Bakersfield employees push for COVID premium pay following $22M in bonuses for county workers

·3 min read

Sep. 16—Weeks after the Kern County Board of Supervisors approved $3,000 payments for staff who worked during the coronavirus pandemic, employees of the city of Bakersfield are pushing for their own bonuses.

A group of workers showed up to the Bakersfield City Council meeting on Wednesday to demonstrate in favor of the bonuses. Service Employees International Union Local 521 is in the midst of renegotiating parts of its contract with the city, and any premium pay could be a factor in discussions.

"Our pay has been stagnant, and some employees that work in the city of Bakersfield have a second job. For them to be above water, that's what they have to do unfortunately," said SEIU member and Senior Code Enforcement Officer Ignacio Morales. "Here's a chance for our leaders, our City Council members, to basically show us appreciation, not just tell us, 'hey thank you for your job, good job, we appreciate your job.' Here's a chance for them to do something."

In late August, county supervisors designated $22 million in premium pay to more than 7,000 county employees who were hired before July 1. The allocation was paid for with funds from the American Rescue Plan Act, a $1.9 million federal stimulus package that released $174.8 million to the county.

Other cities have also paid extra to employees who worked during the pandemic, raising the pressure on Bakersfield to do the same. The city received $94.5 million from the plan, and city employees hope a portion can be devoted to bonuses for working during the pandemic.

"Obviously this pandemic has been a major impact to all of us," Morales said, adding that city employees were still becoming sick with COVID-19. "We, as employees, understand the circumstances, and we're doing our best to be safe out there."

The city and SEIU have begun negotiations as part of a reopener, a provision which allows either party to adjust certain aspects of their contract before the term expires.

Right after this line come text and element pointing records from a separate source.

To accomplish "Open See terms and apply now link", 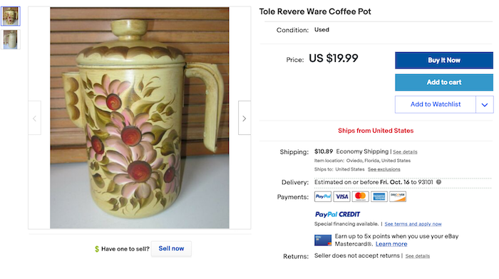I will (x=413, y=224).
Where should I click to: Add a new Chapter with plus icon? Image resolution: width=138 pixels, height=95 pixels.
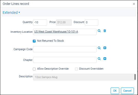coord(105,59)
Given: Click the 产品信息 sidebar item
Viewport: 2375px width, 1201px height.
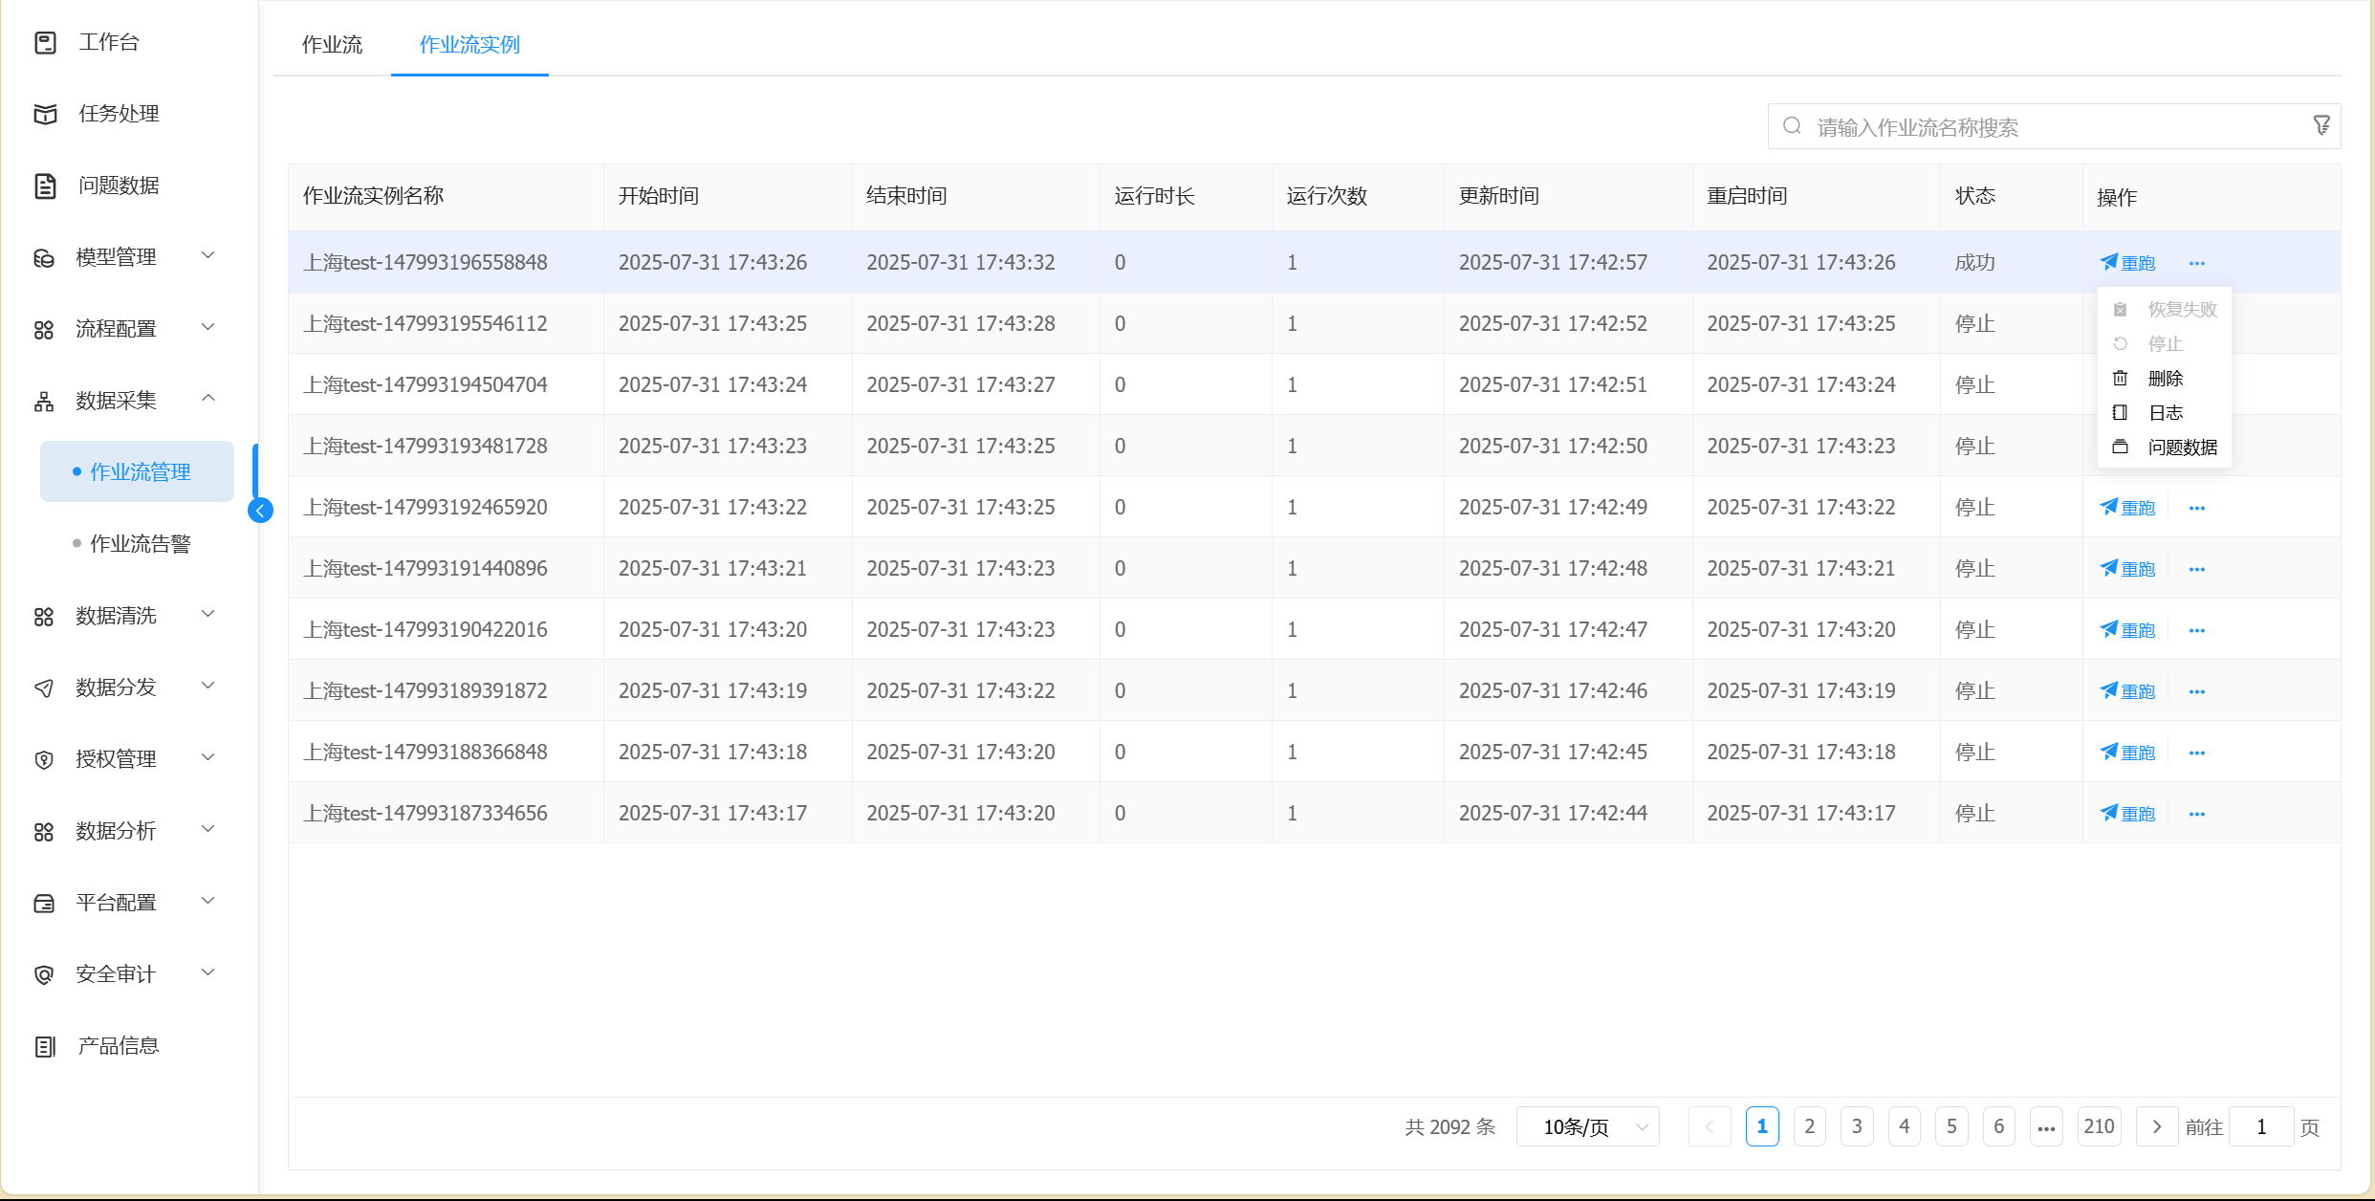Looking at the screenshot, I should pos(118,1046).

The process could be an avenue for the city to allocate bonuses to its employees.

In an email to The Californian, city spokesman Joe Conroy declined to comment on the potential of pandemic bonuses due to the confidentiality of the ongoing negotiations, and councilmembers did not comment on the workers' demonstration on Wednesday.

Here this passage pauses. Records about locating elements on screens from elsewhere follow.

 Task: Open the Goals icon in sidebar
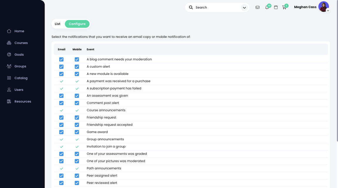click(x=9, y=54)
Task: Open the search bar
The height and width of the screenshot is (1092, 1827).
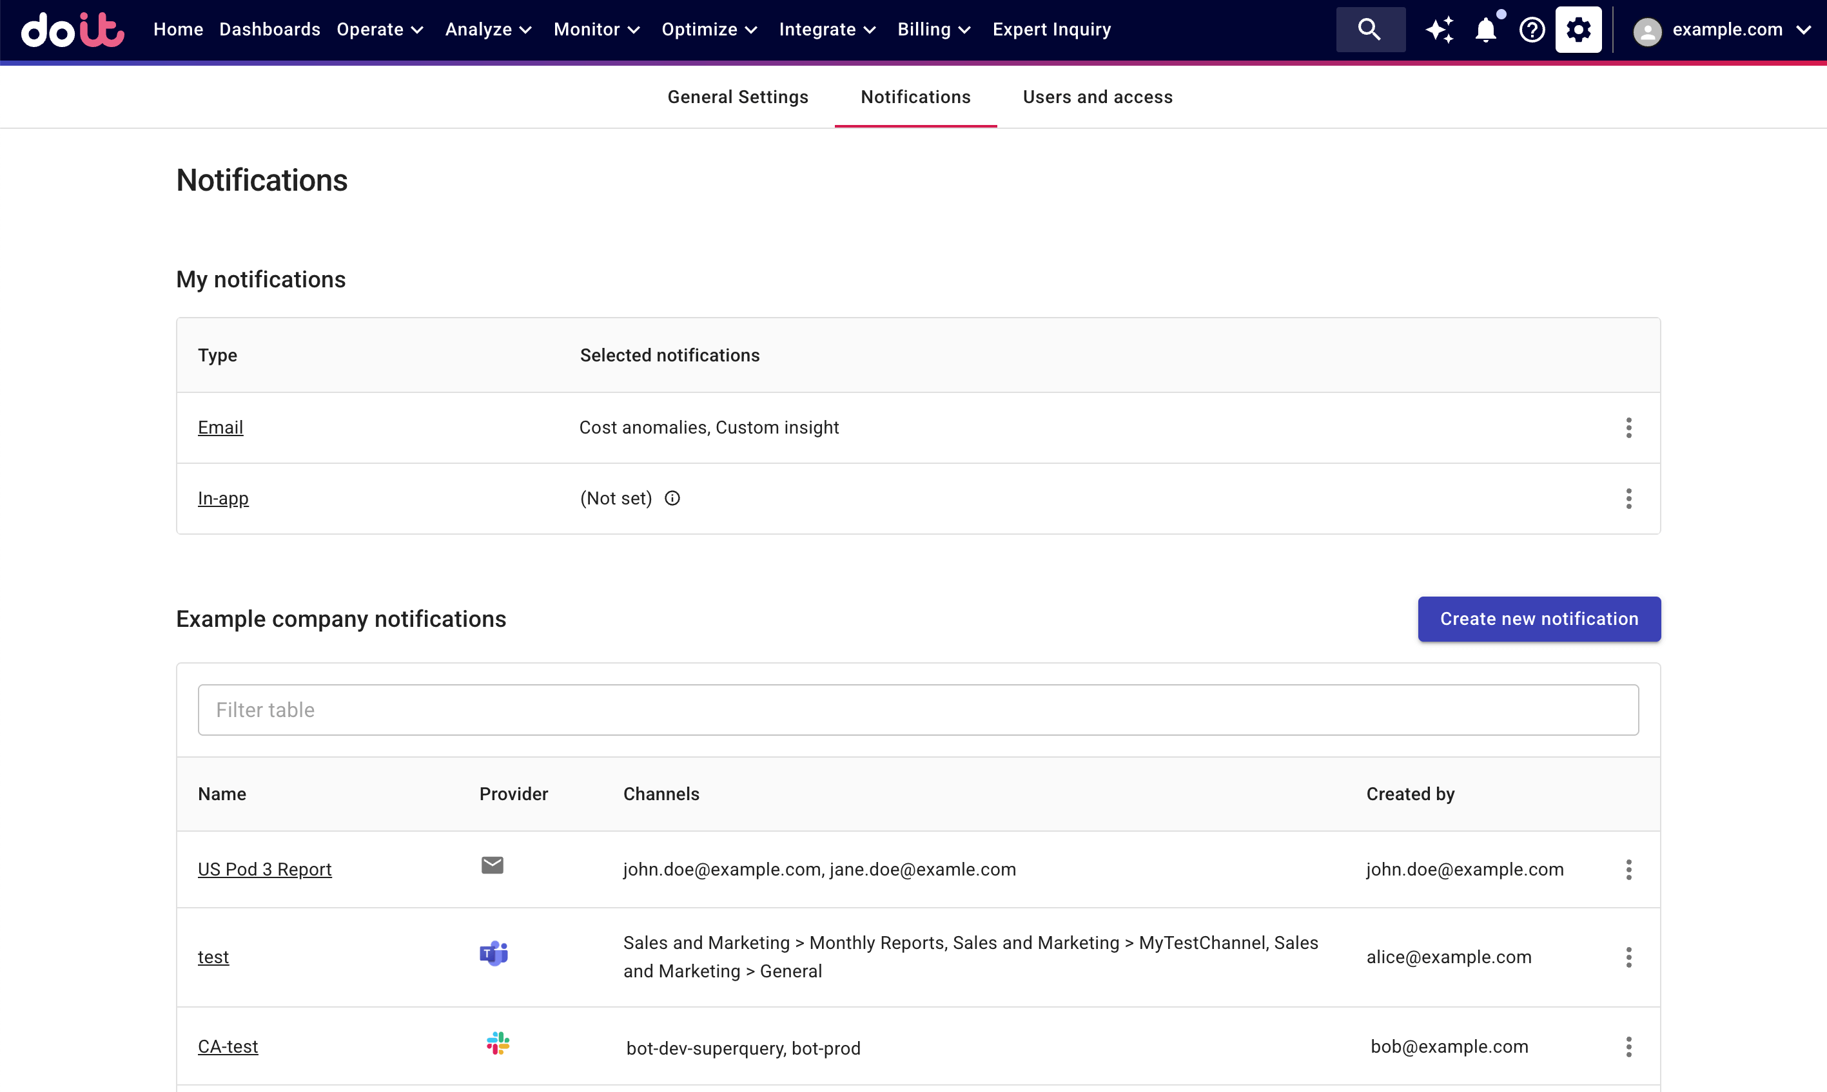Action: click(x=1369, y=29)
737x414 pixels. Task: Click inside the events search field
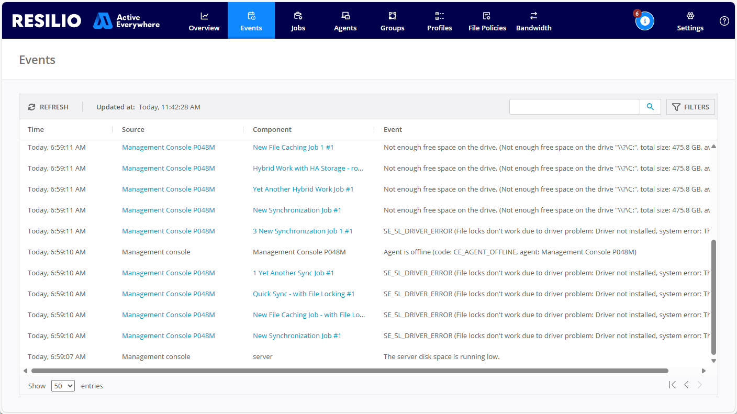tap(574, 107)
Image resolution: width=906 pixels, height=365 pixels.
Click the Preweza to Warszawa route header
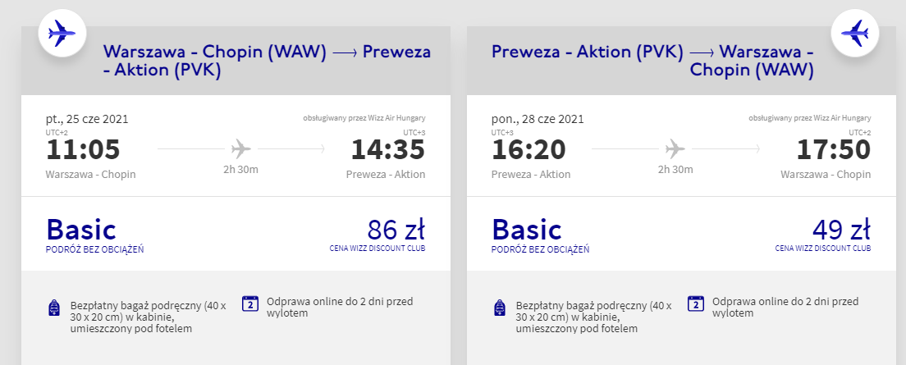(x=652, y=62)
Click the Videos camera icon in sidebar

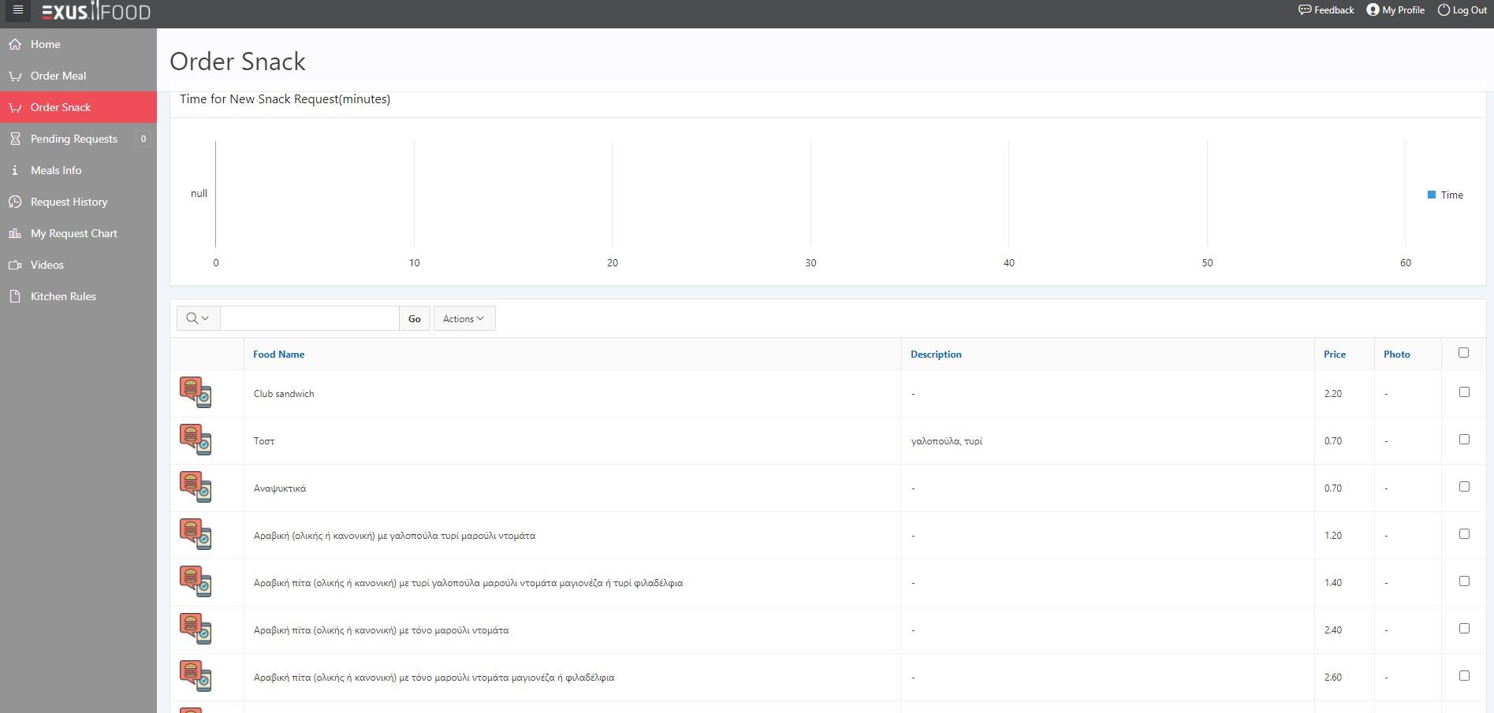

Still, Bakersfield's website says the city is examining the use of ARPA funds for premium pay, in addition to a range of other endeavors.

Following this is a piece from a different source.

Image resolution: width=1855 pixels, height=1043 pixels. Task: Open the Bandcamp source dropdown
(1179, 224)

"The City of Bakersfield recognizes the important role that the SLFRF allocation will have on the community's recovery from the COVID-19 pandemic as well addressing significant needs of its underserved population," a City Manager's Office report on ARPA funds said, using an alternate acronym for the funding source. "The city will be establishing a number of programs intended to address the recovery from the pandemic, especially related to the disproportionate impact it has had on disadvantaged communities."

The U.S. Treasury has released an interim ruling saying ARPA money can be spent on premium pay for essential workers. A final ruling is expected soon.

As of Aug. 31, the city has only spent around $5.2 million of the funding on payroll costs for public safety personnel responding to COVID-19, according to the report.

Bakersfield has until 2024 to allocate the funds, which must be spent by 2026.